Regular execution and testing of emergency plans
If you put together an emergency plan and then don’t test it regularly to make sure that it works and still meets your current risk requirements, then when a real incident happens, all that planning was for nothing.
Your private cloud should be engineered with redundancy built-in, and it should allow you to set the level of protection and recovery that makes sense for you. At a base level, your Dedicated Private Cloud (DPC) clusters should replicate all data in any node to at least two other nodes, providing redundancy of data. This can be combined as desired by DPC users with protection of VMs, providing protection of critical workloads and data even in the event of an underlying node’s hardware.
For customers who want to enable High Availability across multiple clusters, they should seek options to implement private clouds in multiple data centres, providing the ability to create geographic redundancy in active-active or active-passive configurations, across either a single metro region or nationally.
Beyond this, DPC should be connected to your provider’s backup services and pre-enabled with backup software, providing your company with on-demand access to an additional layer of data backup outside the cluster.
Your service provider should be able to offer you many other options for other layers of redundancy or resiliency as it relates to their cloud platform, and they should be able to work with you to design a solution that meets your specific requirements in each case.
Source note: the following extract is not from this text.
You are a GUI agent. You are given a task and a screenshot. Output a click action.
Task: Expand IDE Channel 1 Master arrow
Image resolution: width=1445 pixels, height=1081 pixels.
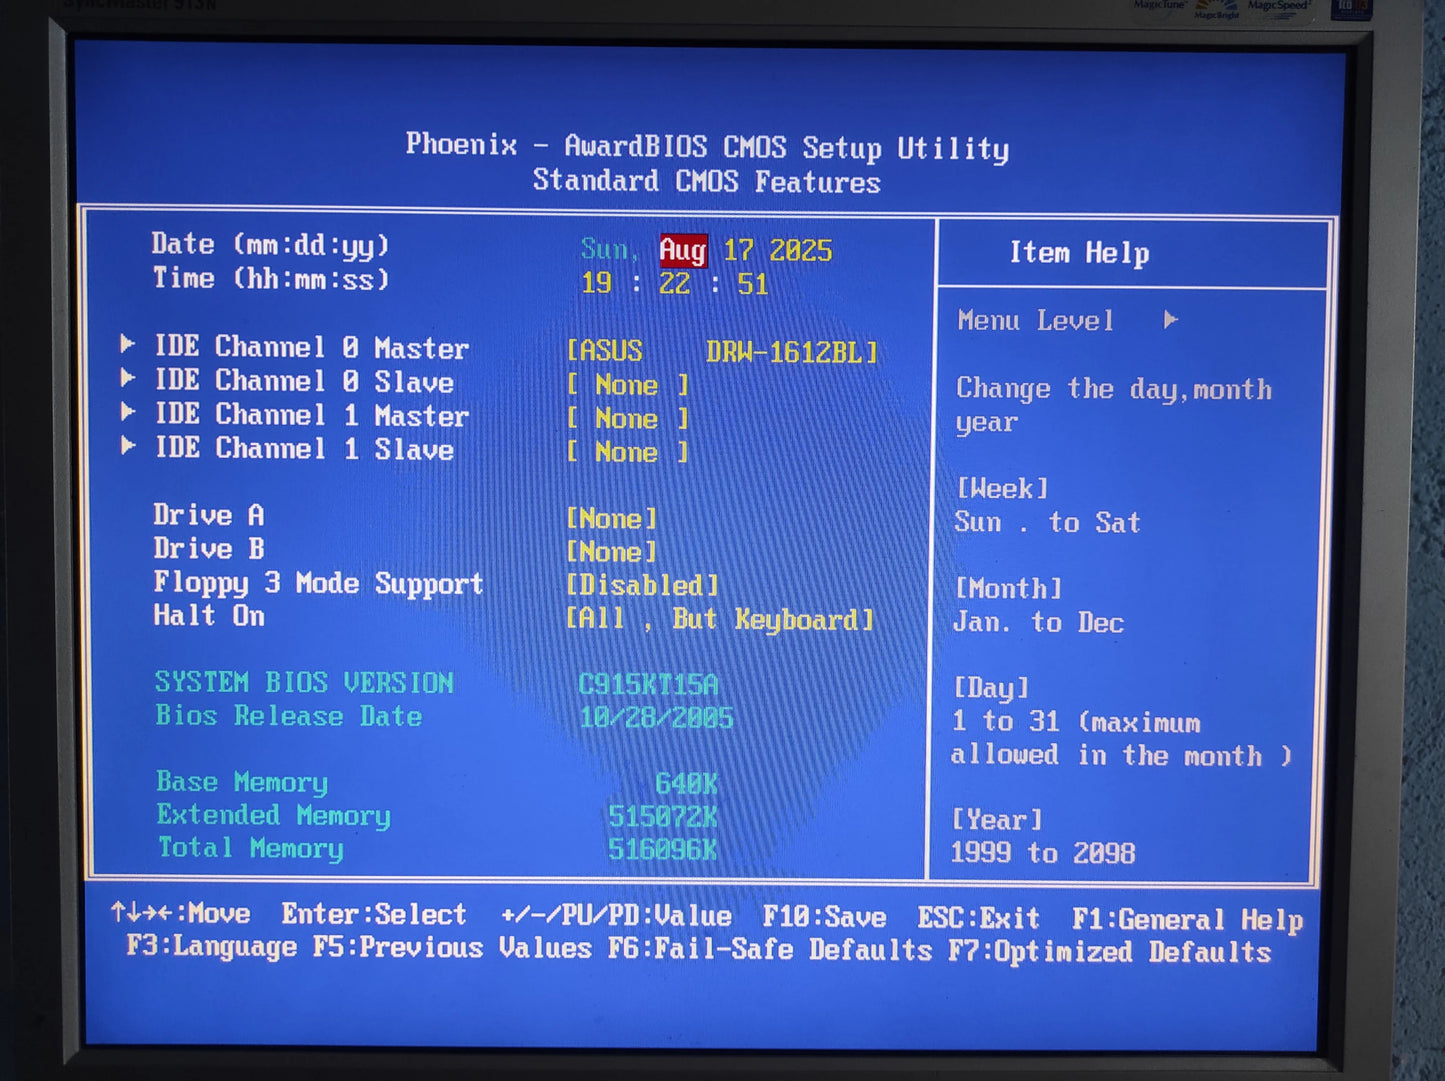[128, 412]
Lastly, the cloud related services that your company is receiving should be built on a redundant network fabric and should include redundant 10Gbps connectivity out of the fabric to prevent connectivity failure. In addition, the service provider’s private cloud should connect to a separate out of band (OOB) management network, which provides an additional method to connect to resources as required.
I can’t think of a modern business out there that can exist long without ongoing IT operations, if for no other purpose than to be able to take and make payments and keep the books balanced.
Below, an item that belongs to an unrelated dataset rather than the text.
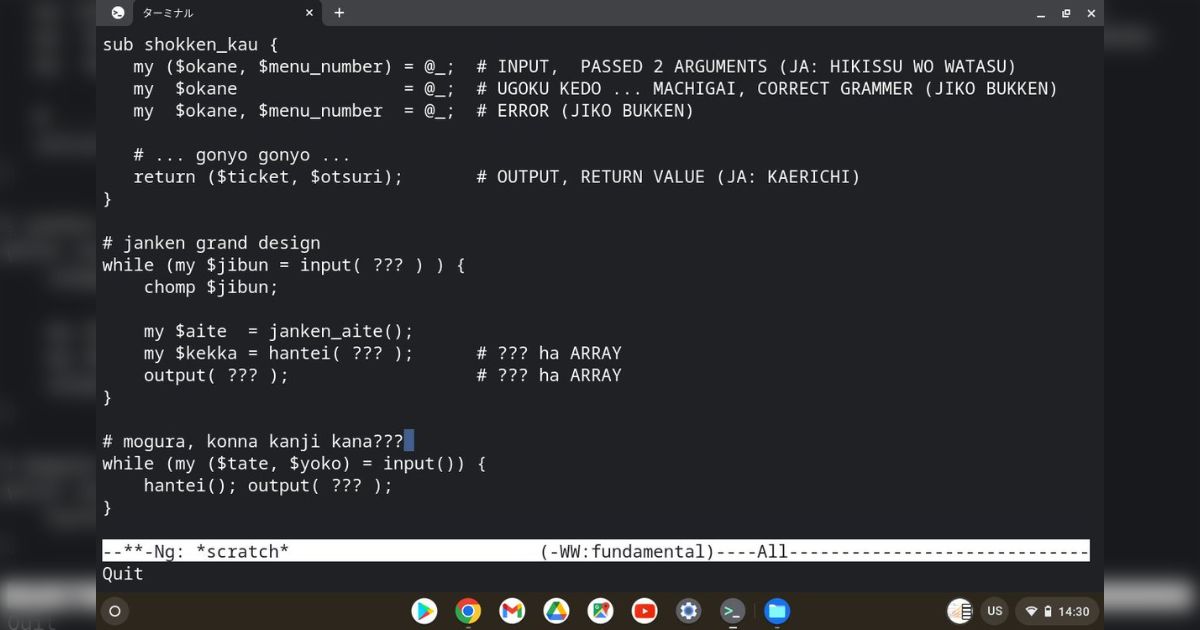Open the status tray showing 14:30
The height and width of the screenshot is (630, 1200).
point(1057,611)
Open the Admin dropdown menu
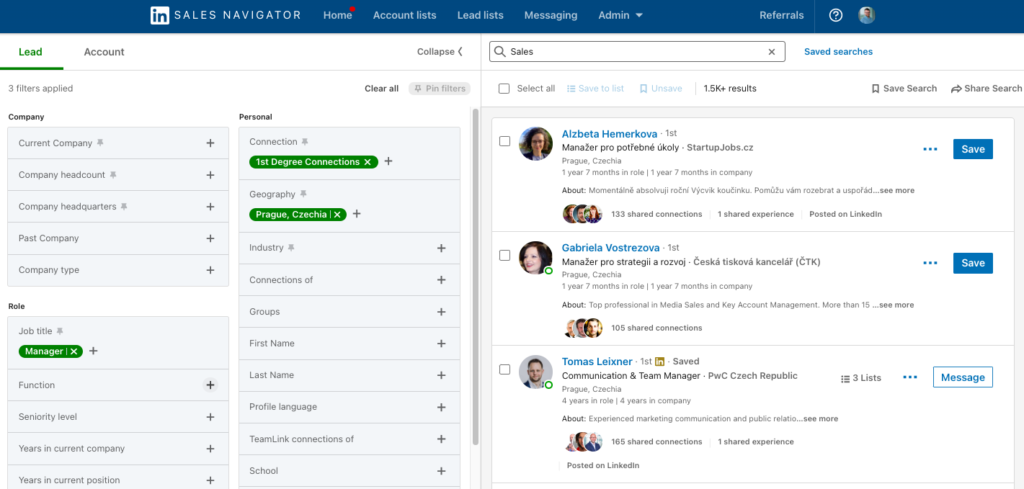The height and width of the screenshot is (489, 1024). 620,15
IT is not optional in business operations. Recent research shows the cost of data centre outage for the average Canadian business is around $6000 per minute of outage. And even after an outage, the impact to the business’ long-term viability and credibility can be permanent. The data is pretty clear: IT outages at best cost a business dearly.
But with the technologies available today and the right partners, it’s a risk that can be managed better than ever before.
The future or emergency preparedness
Of course it’s always better to avoid risk than to mitigate it. This comes down to reporting and telemetry again. With the right performance data and the right intelligence, at both the network and the infrastructure level, you can apply predictive analytics to try and avoid emergencies before they happen.
There’s a lot of growth and innovation in this space. Two of the areas that I think show a lot of immediate potential are in automated threat management and predictive analytics. Especially when used in conjunction, these new approaches to risk prevention and minimization are providing exciting new ways to minimize IT risk in a constantly changing threat landscape.
The redundancy and ability to scale IT and communications infrastructure as demanded are primary factors in reducing impact and minimizing the recovery time from the event.